In: Economics
1. Sue is planning to buy a house. She has been advised by her financial planner that her monthly house payment (which includes property taxes and insurance) should not exceed 30% of her take-home pay. Currently, her take-home pay is $2000 per month. Her monthly property taxes will be approximately $100 and her monthly homeowners insurance will be approximately $50. If Sue’s take-home pay is $2000 per month, and the mortgage is at 0.5% per month for 30 years, what is the maximum amount she can borrow to buy her house?

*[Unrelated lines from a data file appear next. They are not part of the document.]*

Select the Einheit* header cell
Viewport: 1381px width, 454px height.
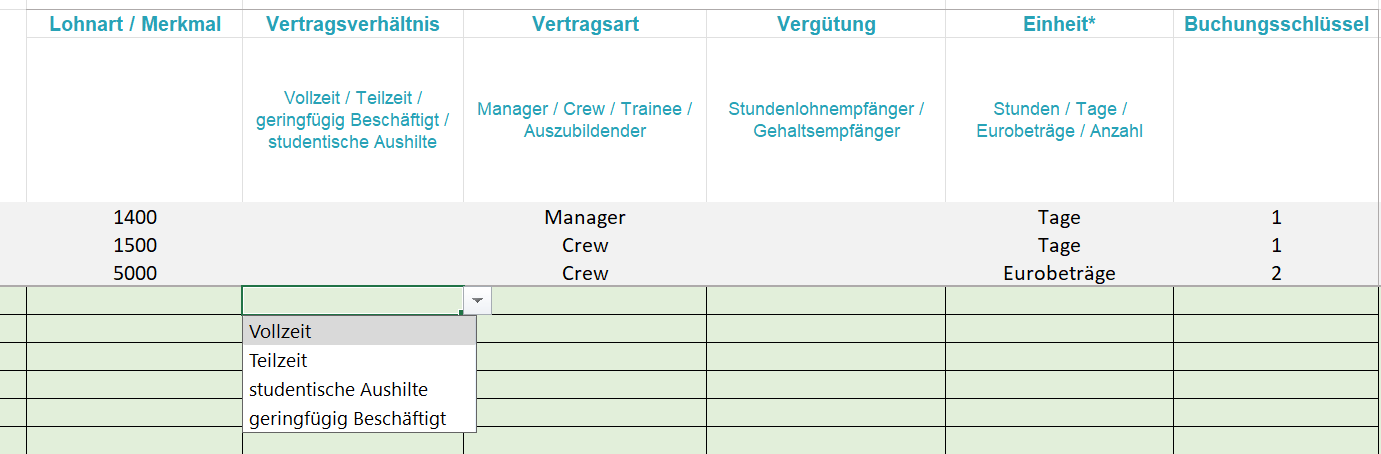point(1059,24)
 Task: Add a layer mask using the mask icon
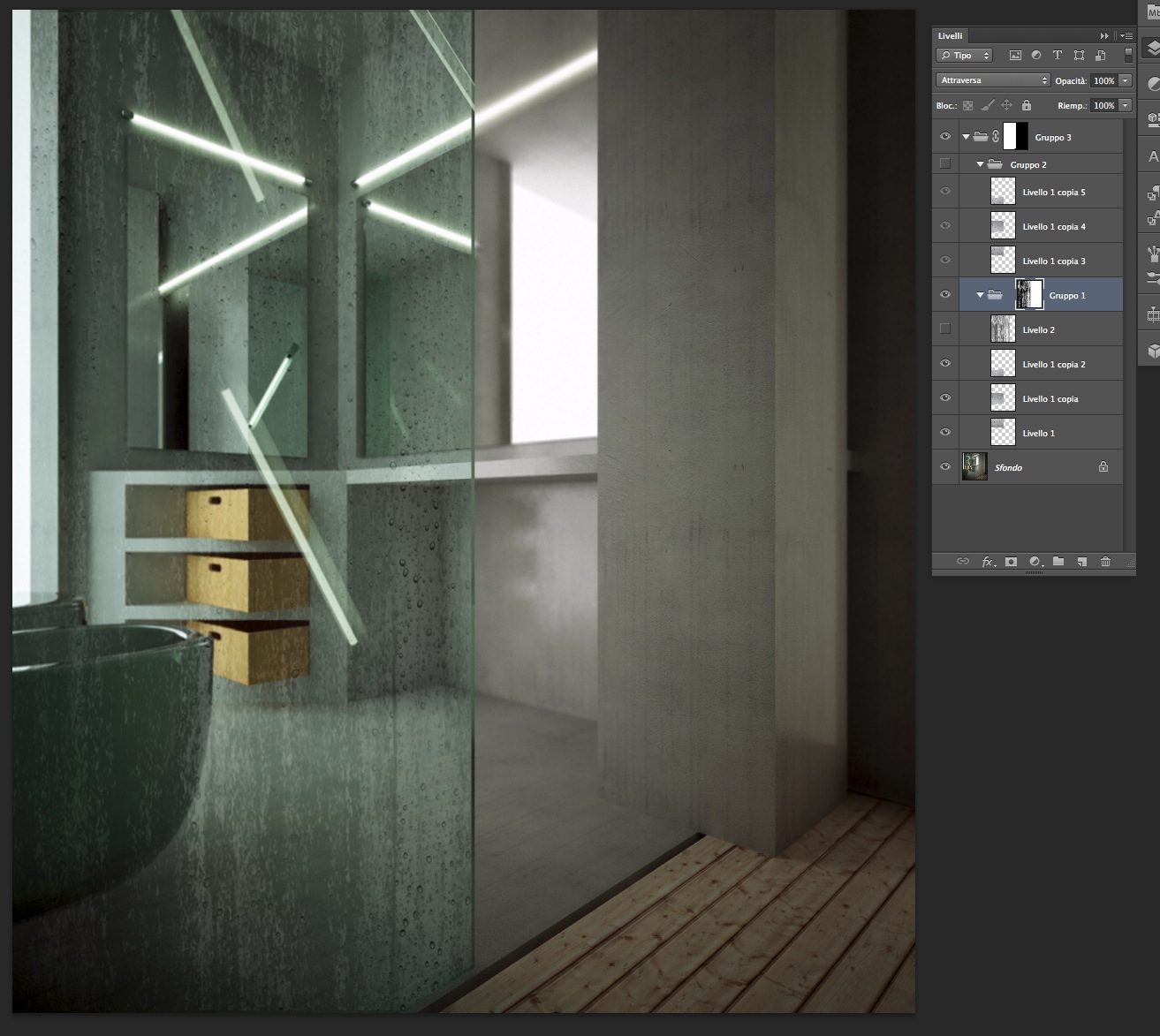pyautogui.click(x=1011, y=562)
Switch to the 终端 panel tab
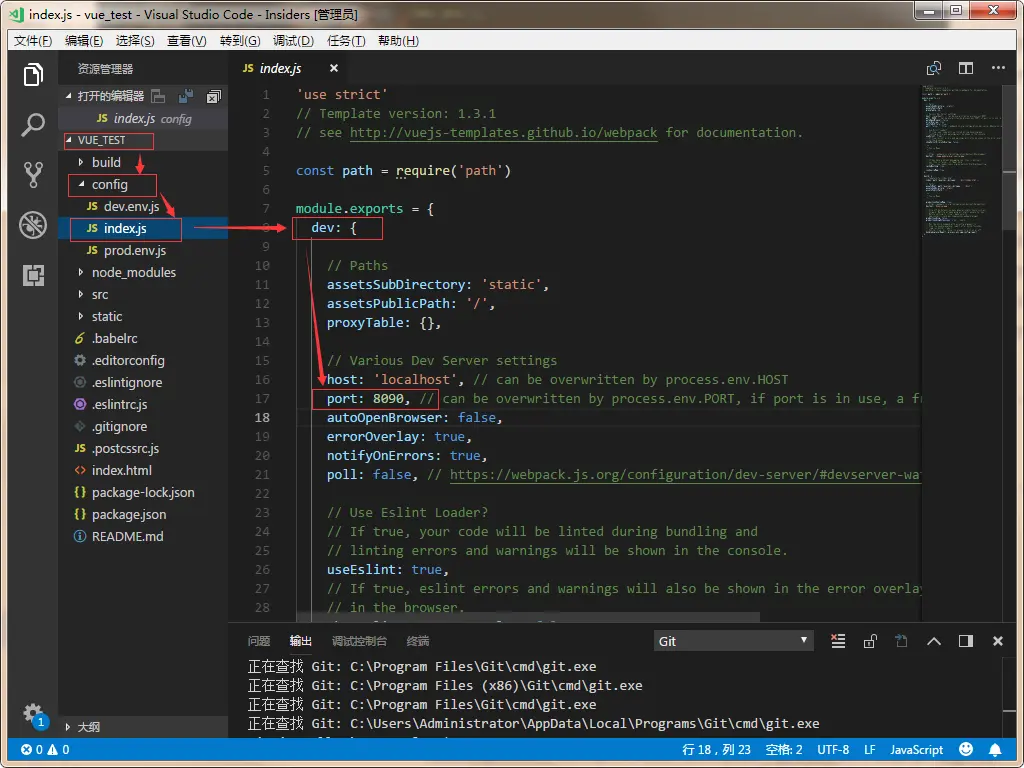The height and width of the screenshot is (768, 1024). (418, 641)
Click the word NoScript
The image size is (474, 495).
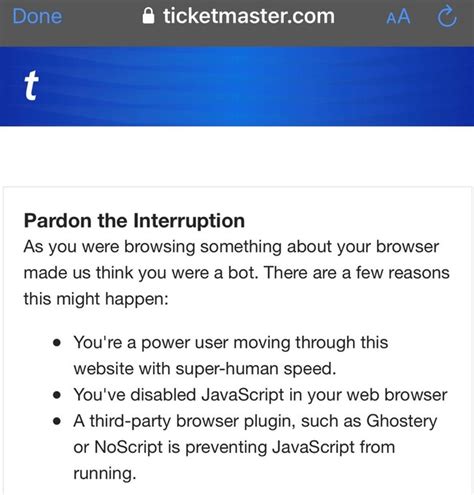coord(129,447)
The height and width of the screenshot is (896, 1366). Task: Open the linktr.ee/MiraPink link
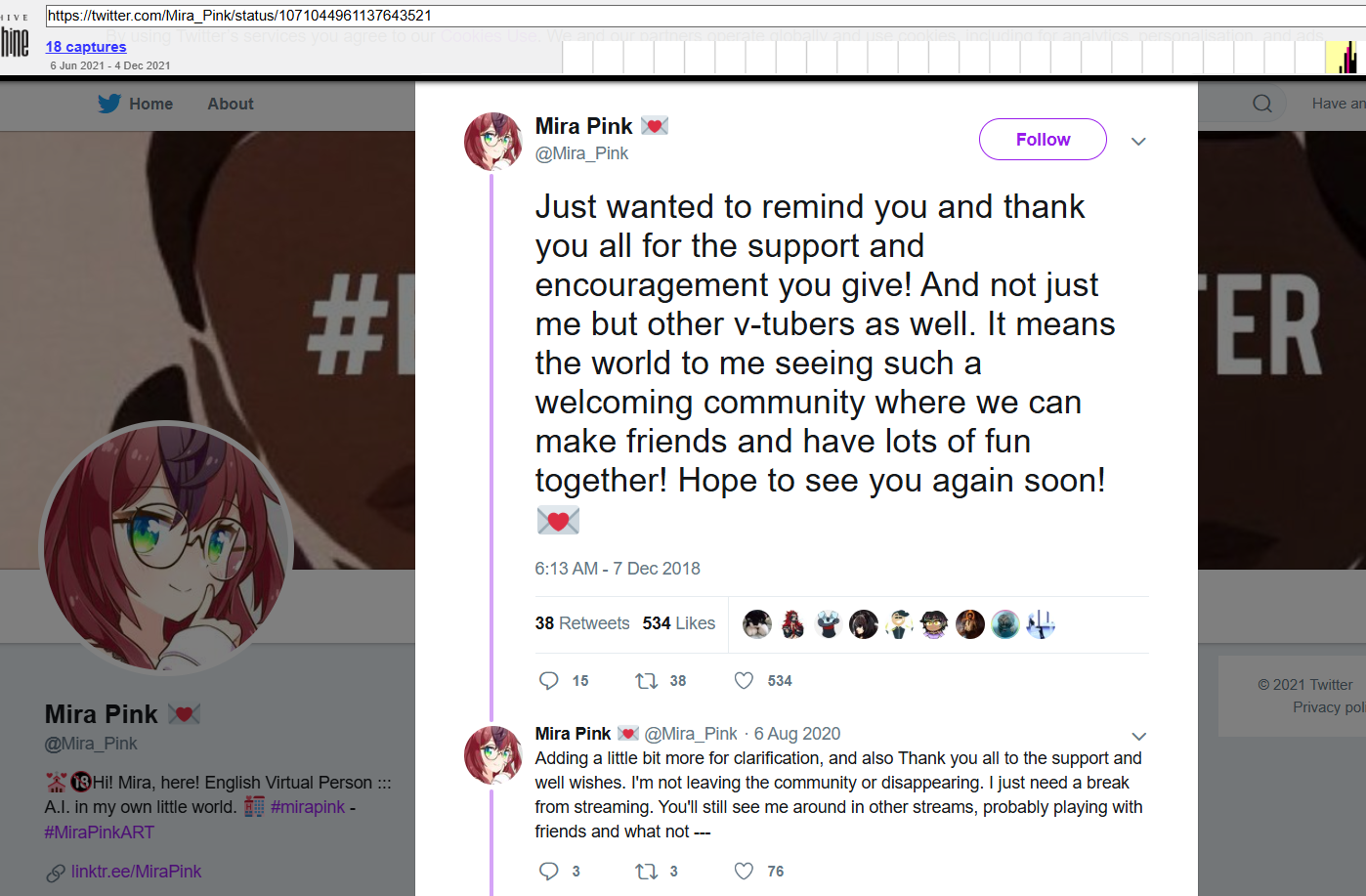(x=136, y=872)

2. Gary and Ann have just purchased a new home. They paid $40,000 as a down payment and obtained a $200,000 mortgage to pay for the rest. The 30-year mortgage has an interest rate of 0.5% per month. How much will they pay each month in principal and interest? Your answer must be correct to the nearest penny.
Ans 1)
Monthly Income of Sue is $2000 and she should not exceed more than 30% for her monthly house payments
therefore she should not be paying more than 2000*0.3=600
Now she would be paying 100 for proerty tax , 50 for homeowners insurance then she is left with $450 sso that is her ideal EMI as exceeding is not allowed beyond $450
hence with the given EMI of 450 , r=0.5% and T=30*12=360 months
450/(1.005)+...+450/(1.005)^360=450*166.67=75000
Hence she can afford to buy a house worth $75,000 for given terms
Ans 2)
Let the EMI be X
Then using present value criterion we have
X(1/(1.005)+(1/1.005)^2+...(1/1.005)^360)=160000
Now from part 1 we know
(1/1.005)+(1/1.095^2)+...+(1/1.005)^360=166.67
X*166.67=160000
X=160000/166.67=959.988
Hence the EMI is $959.988 per month interest to be paid 160000*0.5%=800 and principal=159.98 interests component decreases month over month and principal component increases month over month.